TASK BRIEF: Of all the lines in the entries below, give again exactly those starting at the line containing "2006 (282, 1920)" and ending at the line containing "com(4) (93, 888)", both ends included, and no others.

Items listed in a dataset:
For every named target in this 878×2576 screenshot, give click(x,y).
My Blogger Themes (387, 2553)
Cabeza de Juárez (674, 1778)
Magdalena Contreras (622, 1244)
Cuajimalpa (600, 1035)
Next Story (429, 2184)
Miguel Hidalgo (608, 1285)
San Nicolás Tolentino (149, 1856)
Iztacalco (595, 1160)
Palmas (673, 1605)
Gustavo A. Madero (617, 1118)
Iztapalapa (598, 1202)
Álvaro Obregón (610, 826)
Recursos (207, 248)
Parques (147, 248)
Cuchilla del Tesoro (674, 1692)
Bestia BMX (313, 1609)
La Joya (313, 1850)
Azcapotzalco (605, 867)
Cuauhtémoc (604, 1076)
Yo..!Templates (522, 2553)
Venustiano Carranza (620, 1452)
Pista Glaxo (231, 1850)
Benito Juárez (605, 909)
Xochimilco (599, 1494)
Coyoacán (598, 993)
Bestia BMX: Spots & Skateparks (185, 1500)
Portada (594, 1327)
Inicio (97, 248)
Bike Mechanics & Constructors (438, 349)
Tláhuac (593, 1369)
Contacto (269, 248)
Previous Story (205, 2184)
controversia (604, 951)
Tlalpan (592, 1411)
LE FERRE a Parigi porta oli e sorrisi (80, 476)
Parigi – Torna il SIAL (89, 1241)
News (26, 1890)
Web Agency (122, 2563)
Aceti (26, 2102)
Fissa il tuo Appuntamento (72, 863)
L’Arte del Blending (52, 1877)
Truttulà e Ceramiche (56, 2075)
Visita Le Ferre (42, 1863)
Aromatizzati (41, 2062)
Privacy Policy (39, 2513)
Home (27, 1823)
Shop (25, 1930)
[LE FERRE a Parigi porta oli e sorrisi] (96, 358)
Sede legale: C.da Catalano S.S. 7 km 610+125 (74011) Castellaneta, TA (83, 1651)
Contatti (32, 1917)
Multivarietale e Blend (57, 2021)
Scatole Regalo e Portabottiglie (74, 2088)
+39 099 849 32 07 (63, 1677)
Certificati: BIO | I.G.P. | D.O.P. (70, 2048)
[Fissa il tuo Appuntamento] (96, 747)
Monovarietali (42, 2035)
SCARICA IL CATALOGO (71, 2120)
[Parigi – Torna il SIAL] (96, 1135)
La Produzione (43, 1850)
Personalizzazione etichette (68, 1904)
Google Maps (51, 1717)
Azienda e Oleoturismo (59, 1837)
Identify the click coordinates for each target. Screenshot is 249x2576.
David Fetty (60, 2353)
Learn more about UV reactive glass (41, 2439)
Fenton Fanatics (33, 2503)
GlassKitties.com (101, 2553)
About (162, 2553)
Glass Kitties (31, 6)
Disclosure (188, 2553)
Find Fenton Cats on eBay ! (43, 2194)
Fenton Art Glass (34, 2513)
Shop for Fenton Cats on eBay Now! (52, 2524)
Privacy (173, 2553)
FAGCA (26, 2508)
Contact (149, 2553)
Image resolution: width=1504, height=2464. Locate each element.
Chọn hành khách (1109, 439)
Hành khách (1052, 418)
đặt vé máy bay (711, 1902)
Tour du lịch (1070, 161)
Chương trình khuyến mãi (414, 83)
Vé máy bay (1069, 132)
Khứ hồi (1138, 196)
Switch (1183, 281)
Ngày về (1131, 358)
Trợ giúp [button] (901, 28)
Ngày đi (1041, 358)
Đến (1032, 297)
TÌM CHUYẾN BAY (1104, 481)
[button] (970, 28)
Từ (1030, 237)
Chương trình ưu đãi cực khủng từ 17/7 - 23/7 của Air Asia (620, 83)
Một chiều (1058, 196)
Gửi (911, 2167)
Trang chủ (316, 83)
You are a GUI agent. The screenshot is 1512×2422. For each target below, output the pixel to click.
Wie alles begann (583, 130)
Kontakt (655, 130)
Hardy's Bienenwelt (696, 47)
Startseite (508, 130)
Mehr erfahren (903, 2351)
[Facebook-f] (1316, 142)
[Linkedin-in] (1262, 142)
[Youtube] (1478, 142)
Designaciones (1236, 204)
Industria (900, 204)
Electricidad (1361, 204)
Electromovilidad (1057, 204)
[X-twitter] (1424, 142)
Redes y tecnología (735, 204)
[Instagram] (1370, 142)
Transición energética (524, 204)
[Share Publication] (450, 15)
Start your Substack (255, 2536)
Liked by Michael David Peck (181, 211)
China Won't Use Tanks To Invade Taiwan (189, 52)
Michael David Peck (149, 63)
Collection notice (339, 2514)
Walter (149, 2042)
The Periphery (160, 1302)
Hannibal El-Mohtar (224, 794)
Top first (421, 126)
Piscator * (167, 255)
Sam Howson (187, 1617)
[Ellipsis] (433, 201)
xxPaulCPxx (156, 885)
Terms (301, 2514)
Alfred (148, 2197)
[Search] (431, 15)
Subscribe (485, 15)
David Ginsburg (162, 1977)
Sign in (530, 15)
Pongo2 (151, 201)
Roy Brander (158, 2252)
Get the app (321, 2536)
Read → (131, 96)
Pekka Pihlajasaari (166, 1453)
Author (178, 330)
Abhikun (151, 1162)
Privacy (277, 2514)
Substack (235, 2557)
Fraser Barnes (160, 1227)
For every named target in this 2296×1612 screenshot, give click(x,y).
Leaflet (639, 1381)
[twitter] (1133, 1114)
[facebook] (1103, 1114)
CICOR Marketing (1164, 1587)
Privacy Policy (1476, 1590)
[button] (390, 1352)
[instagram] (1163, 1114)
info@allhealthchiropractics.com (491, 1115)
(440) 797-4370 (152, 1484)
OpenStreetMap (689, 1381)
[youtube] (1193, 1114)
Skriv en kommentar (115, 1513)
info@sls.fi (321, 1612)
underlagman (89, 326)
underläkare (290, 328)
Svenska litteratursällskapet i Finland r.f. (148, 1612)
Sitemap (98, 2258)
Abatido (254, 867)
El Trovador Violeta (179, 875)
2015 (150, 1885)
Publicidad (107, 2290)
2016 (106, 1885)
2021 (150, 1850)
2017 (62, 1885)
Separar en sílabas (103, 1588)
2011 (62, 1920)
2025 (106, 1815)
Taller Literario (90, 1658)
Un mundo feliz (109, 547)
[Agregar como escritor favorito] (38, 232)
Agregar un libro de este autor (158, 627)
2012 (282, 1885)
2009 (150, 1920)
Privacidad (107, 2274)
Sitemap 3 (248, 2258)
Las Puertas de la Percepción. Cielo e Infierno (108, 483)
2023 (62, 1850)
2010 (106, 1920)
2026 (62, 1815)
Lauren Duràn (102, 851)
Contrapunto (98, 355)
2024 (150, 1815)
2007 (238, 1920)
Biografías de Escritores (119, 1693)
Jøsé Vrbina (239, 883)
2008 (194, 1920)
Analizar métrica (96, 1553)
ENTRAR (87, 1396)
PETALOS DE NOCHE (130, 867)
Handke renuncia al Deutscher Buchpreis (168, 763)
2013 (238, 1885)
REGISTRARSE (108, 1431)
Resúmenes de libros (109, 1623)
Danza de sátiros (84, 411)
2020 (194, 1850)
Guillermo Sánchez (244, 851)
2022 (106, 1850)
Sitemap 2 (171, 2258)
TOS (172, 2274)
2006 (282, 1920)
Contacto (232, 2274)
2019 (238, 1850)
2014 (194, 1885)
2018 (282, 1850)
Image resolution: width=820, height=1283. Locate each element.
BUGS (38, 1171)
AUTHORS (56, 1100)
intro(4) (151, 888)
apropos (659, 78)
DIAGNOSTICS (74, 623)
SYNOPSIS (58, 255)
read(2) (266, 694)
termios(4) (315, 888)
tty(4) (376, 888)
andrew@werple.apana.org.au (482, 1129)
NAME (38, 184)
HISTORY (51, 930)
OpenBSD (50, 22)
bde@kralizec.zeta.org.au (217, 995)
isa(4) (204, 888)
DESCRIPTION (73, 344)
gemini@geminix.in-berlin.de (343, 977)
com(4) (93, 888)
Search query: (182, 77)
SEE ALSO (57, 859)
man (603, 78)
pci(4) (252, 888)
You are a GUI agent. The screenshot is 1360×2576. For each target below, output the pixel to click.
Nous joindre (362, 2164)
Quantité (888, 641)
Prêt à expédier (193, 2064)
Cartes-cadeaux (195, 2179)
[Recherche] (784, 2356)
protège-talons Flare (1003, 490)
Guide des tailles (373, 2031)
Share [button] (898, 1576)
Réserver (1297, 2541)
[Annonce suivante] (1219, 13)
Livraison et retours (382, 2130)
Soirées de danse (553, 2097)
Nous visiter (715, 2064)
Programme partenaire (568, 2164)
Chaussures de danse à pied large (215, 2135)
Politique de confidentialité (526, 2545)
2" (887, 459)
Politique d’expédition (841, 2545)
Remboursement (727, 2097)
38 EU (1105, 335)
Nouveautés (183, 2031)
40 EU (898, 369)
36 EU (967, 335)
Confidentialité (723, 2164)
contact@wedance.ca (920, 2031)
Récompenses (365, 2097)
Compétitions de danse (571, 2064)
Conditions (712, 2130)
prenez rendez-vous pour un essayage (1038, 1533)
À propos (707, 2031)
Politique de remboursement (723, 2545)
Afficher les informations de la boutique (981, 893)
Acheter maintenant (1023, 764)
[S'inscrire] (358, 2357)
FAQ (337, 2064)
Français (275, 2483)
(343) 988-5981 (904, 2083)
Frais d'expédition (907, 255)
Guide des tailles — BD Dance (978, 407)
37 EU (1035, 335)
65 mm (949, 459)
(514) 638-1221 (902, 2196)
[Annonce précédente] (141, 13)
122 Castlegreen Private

TASK SOLUTION:
2006 (282, 1920)
Contacto (232, 2274)
2019 (238, 1850)
2014 (194, 1885)
2018 (282, 1850)
Image resolution: width=820, height=1283. Locate each element.
BUGS (38, 1171)
AUTHORS (56, 1100)
intro(4) (151, 888)
apropos (659, 78)
DIAGNOSTICS (74, 623)
SYNOPSIS (58, 255)
read(2) (266, 694)
termios(4) (315, 888)
tty(4) (376, 888)
andrew@werple.apana.org.au (482, 1129)
NAME (38, 184)
HISTORY (51, 930)
OpenBSD (50, 22)
bde@kralizec.zeta.org.au (217, 995)
isa(4) (204, 888)
DESCRIPTION (73, 344)
gemini@geminix.in-berlin.de (343, 977)
com(4) (93, 888)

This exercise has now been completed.